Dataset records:
------
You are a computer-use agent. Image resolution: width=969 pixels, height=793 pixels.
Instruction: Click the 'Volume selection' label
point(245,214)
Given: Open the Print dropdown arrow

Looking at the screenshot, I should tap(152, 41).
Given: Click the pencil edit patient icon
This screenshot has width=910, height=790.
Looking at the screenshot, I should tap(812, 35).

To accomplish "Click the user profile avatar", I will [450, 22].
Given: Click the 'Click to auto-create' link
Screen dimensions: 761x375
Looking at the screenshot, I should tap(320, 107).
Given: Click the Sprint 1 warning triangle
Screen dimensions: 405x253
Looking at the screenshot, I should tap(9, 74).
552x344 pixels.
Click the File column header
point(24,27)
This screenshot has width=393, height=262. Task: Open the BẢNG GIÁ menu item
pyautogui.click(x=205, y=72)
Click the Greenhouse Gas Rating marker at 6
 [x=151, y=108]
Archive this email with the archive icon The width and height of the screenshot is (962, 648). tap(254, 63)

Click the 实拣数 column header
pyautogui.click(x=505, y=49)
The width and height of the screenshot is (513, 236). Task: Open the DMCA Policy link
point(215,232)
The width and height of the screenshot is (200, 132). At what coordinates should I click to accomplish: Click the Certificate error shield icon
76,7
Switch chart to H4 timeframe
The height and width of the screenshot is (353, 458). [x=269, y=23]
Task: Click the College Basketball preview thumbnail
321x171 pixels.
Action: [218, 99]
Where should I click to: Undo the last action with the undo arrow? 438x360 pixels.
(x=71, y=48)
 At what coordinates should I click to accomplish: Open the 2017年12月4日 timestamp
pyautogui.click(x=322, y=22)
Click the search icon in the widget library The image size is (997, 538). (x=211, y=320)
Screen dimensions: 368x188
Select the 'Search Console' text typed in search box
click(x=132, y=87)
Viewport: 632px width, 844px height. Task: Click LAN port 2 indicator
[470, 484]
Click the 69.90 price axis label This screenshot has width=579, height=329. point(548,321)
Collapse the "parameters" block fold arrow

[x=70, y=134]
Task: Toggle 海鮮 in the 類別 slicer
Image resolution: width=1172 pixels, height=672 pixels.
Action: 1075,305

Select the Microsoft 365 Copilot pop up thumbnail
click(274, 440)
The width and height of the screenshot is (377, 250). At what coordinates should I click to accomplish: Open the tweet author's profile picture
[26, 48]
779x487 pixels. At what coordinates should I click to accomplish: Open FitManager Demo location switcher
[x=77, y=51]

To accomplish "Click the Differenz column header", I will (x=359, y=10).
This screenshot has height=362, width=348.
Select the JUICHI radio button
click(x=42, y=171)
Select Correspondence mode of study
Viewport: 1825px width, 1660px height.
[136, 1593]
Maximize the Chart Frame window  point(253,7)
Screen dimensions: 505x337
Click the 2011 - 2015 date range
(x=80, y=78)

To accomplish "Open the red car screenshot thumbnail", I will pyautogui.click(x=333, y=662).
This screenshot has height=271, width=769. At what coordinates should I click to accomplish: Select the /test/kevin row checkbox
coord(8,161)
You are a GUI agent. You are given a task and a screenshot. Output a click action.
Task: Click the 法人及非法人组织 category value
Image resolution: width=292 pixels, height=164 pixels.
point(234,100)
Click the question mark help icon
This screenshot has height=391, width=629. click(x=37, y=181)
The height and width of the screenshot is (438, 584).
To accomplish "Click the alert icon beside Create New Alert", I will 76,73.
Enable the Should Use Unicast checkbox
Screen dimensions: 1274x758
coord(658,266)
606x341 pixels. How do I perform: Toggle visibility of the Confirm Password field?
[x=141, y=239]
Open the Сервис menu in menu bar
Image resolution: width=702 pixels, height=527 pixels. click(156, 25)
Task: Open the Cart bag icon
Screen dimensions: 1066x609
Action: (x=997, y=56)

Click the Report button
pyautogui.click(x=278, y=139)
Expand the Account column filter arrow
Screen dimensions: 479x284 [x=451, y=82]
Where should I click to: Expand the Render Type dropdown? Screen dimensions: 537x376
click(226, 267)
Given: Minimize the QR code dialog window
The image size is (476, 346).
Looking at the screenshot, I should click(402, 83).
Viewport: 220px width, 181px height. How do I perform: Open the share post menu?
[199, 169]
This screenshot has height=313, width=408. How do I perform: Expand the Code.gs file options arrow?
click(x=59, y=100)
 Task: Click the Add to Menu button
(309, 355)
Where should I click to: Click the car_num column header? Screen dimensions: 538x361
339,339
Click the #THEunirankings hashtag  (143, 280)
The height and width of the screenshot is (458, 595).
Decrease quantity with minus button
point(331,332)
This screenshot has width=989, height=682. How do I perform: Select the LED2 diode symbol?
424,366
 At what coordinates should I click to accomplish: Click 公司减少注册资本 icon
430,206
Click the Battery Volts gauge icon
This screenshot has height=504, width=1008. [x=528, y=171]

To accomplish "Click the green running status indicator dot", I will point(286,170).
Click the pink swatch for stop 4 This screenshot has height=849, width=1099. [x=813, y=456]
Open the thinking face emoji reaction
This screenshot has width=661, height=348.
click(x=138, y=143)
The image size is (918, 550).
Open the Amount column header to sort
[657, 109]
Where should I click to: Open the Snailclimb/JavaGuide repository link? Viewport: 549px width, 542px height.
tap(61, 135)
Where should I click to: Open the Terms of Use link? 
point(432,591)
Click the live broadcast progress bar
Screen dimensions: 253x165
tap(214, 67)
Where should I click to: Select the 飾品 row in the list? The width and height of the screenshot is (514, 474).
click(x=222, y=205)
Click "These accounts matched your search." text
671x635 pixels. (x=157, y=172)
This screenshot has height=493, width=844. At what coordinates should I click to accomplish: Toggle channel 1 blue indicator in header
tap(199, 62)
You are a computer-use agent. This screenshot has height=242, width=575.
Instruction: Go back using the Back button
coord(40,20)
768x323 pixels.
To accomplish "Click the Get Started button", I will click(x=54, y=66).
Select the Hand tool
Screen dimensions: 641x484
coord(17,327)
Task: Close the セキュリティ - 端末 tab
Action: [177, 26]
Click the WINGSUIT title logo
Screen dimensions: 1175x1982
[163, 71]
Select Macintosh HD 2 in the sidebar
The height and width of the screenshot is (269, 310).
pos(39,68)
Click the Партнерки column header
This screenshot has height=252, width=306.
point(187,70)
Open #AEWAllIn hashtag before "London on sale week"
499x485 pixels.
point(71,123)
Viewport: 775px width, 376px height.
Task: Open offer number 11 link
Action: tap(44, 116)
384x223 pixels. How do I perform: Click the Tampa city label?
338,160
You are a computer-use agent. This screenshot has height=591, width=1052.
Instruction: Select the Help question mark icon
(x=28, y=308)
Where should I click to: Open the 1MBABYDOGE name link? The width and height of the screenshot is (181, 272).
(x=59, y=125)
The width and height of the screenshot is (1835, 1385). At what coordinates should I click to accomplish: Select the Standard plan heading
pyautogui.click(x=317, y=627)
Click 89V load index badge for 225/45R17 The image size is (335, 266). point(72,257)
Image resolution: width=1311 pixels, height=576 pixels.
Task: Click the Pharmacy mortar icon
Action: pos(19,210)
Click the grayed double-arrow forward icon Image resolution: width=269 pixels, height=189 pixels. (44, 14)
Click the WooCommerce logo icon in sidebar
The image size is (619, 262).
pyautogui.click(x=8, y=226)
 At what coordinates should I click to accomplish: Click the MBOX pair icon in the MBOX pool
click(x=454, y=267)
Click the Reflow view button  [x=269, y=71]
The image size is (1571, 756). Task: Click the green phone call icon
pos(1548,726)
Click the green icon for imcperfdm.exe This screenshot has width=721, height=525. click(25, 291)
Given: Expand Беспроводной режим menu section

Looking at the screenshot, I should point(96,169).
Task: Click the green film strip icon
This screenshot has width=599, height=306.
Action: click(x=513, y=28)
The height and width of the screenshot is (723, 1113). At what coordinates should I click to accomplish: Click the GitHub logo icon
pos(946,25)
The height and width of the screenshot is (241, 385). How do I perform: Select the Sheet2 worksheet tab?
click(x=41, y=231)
------
What is required: Return only the lines between the one holding "Screen dimensions: 505x337" and the one holding "The height and width of the screenshot is (438, 584).", inclusive, exactly as they appear above.

Problem solution:
Screen dimensions: 505x337
Click the 2011 - 2015 date range
(x=80, y=78)

To accomplish "Open the red car screenshot thumbnail", I will pyautogui.click(x=333, y=662).
This screenshot has height=271, width=769. At what coordinates should I click to accomplish: Select the /test/kevin row checkbox
coord(8,161)
You are a GUI agent. You are given a task and a screenshot. Output a click action.
Task: Click the 法人及非法人组织 category value
Image resolution: width=292 pixels, height=164 pixels.
point(234,100)
Click the question mark help icon
This screenshot has height=391, width=629. click(x=37, y=181)
The height and width of the screenshot is (438, 584).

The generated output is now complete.